IRS says Coca-Cola owes $3.3 billion in taxes
Surprising probably no one, the largest beverage company in the world (Coca-Cola) has joined the largest coffee company (Starbucks) and largest burger chain (McDonald's) on the list of corporations whose accountants seem well versed in the intricacies of tax havens. The IRS has told Coca-Cola it owes $3.3 billion in back taxes, plus interest, on profits earned overseas. According to a regulatory filing the company made on Friday, the agency found the deficit after auditing the 2007-through-2009 tax years, and has turned the matter over to its top lawyer with the recommendation "that it be litigated."

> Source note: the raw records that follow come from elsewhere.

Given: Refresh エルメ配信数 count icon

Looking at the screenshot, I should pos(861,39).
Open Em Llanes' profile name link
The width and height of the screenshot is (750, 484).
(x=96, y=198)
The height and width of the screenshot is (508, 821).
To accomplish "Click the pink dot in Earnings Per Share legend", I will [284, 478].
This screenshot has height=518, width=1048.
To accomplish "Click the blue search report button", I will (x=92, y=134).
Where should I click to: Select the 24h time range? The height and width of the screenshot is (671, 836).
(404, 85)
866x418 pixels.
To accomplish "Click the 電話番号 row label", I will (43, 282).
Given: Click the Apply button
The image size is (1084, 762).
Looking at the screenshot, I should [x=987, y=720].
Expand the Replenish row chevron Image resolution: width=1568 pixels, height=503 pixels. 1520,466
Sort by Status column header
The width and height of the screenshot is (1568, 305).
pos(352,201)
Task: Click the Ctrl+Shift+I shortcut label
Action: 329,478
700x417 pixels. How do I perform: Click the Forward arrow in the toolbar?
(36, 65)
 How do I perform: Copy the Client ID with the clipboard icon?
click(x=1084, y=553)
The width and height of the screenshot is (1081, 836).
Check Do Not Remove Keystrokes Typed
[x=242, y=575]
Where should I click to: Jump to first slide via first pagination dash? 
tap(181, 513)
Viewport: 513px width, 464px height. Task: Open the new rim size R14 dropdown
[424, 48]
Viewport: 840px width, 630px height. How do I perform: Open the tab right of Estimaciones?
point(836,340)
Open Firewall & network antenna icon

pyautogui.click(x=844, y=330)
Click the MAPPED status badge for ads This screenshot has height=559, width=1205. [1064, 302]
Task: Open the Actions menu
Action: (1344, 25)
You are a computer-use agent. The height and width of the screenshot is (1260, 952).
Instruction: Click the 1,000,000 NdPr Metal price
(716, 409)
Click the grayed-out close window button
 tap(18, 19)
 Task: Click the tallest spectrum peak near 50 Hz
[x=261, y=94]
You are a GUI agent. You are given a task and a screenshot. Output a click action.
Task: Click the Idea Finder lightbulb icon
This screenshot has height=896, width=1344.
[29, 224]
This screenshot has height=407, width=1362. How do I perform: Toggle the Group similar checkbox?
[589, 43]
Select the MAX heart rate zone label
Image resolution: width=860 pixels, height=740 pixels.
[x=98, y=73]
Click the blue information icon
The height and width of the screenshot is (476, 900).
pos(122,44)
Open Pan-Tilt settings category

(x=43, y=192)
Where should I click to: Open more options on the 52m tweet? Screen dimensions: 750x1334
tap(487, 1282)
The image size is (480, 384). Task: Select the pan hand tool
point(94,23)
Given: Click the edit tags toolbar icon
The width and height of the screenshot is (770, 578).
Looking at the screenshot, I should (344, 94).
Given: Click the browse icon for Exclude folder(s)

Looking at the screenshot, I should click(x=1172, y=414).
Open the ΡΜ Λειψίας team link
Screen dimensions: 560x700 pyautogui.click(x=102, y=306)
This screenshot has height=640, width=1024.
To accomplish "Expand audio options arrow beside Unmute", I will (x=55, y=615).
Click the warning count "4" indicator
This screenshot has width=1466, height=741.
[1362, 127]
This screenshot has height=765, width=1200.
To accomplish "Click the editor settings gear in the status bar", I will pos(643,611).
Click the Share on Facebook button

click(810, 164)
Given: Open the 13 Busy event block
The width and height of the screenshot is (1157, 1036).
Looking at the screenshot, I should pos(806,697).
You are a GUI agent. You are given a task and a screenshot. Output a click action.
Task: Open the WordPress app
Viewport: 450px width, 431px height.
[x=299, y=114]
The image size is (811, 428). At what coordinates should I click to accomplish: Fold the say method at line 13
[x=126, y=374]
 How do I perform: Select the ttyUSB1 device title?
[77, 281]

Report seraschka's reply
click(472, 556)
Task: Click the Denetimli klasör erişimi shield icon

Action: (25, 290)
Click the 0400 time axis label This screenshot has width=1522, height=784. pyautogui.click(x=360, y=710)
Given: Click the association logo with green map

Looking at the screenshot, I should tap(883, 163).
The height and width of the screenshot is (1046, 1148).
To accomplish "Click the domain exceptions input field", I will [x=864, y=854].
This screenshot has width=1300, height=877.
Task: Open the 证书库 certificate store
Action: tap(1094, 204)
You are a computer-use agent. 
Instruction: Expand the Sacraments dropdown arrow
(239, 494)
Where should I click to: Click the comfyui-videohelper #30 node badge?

The IRS requires corporations to pay 35 percent tax on foreign profits, but there are of course many, many loopholes and tax credits. Coca-Cola's particular problem involves the taxable income it reported on licensing to foreign affiliates — the IRS says it wasn't enough. Coca-Cola actually managed to lower its effective tax rate by another 11.5 percent last year, and it gets tax incentives from Brazil, Costa Rica, Singapore, and Swaziland, but says it's sure the IRS's math is "without merit" — either the agency carried nine zeroes wrong, doesn't understand U.S. tax law, or something. In a statement, the company said it "has followed the same methodology for determining our U.S. taxable income from certain foreign company operations for nearly 30 years."